EXERCISE BRIEF:
Each entry should be returned exactly as written, with no pictures carried over.

Excerpts from a dataset:
%%

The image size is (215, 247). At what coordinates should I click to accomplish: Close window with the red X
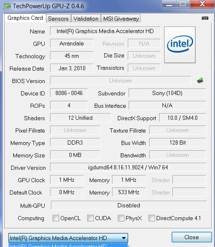202,4
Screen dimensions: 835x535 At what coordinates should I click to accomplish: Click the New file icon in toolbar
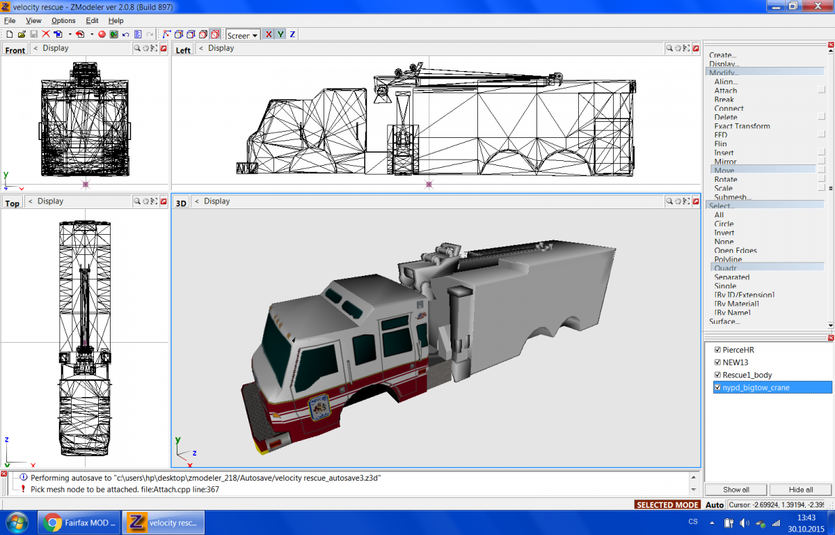pos(9,34)
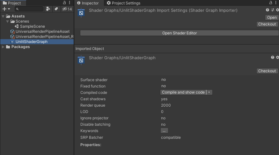Viewport: 279px width, 155px height.
Task: Click the Search by Label tag icon
Action: tap(56, 9)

%%

THE COMPLETED TASK:
The image size is (215, 247). At what coordinates should I click to accomplish: Close window with the red X
202,4
Screen dimensions: 835x535 At what coordinates should I click to accomplish: Click the New file icon in toolbar
pos(9,34)
Viewport: 279px width, 155px height.
Task: Click the Search by Label tag icon
Action: tap(56, 9)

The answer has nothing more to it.